Today, adoptive families can specify what they will and will not take in a child, with respect to family history or current disability.  It's rather like ordering a pizza:  "I'll take a blind, wheelchair-bound child with moderate retardation, but hold the autism, deafness and crack addiction."  

As coldly selective as it sounds, a policy that allows adoptive families to say what they can and cannot handle is a good idea.  It helps to prevent adoption disruption (when the adoptive family sends the kid back).  To the extent that an adoption agency knows about a particular health issue, it makes sense to have it on the table. In abuse and neglect cases, for example, the family can be sure that the child receives needed therapy for attachment and bonding issues, anger management and developmental delays caused by the abuse.

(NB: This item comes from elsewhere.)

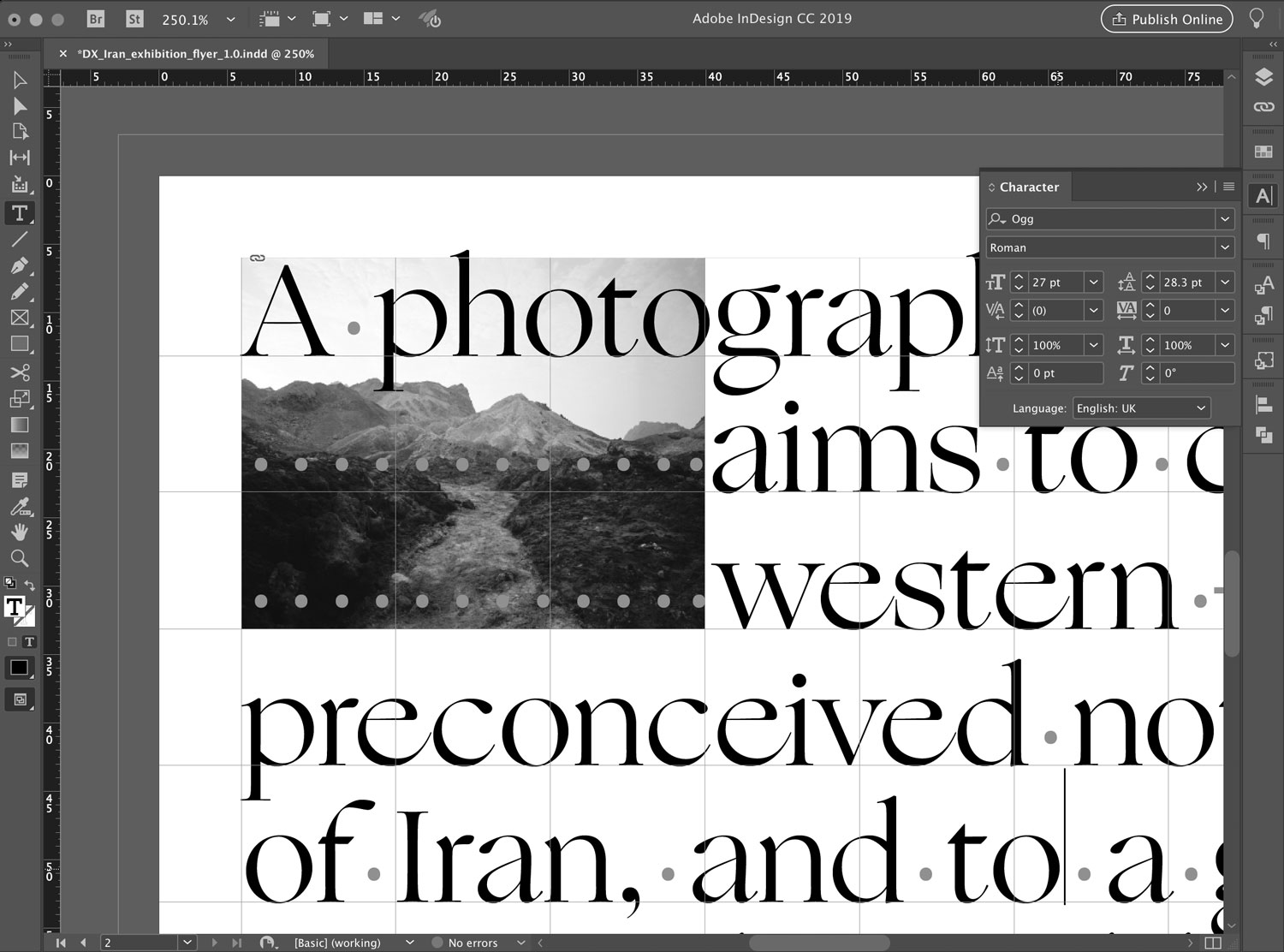Select the Rectangle Frame tool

But in the Strohmeyer case, that's water under the bridge. Even as adoptive parents, these people are in the same situation as the other parents of murderers. They have a kid with problems. To me, this is more about the extraordinary task of parenting, and the surprises -- some terrible, some wonderful -- that come with it than it is about adoption or what the Strohmeyers should have been told.

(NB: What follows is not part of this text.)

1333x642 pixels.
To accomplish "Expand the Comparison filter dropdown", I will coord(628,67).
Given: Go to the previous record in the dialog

We'd all like a heads up about what might be coming our way. Will your husband leave you when you're old?  Will your child outlive you?  Will you get cancer?  Will you win the lottery?  Even if we have some early indicators -- he seems like a faithful guy; you're an overprotective mom; people in your family have cancer; you never buy lottery tickets -- they don't really tell us the truth about what will happen to us or to anyone else.  

The Strohmeyers could have safely assumed that Jeremy was probably not born into ideal circumstances. There probably aren't many perfectly healthy, sane, well-adjusted, non-drug-addicted, loved and supported, emotionally stable, well-educated, well-funded, gainfully employed, unabused mothers over 18 who decide to give up their children for adoption.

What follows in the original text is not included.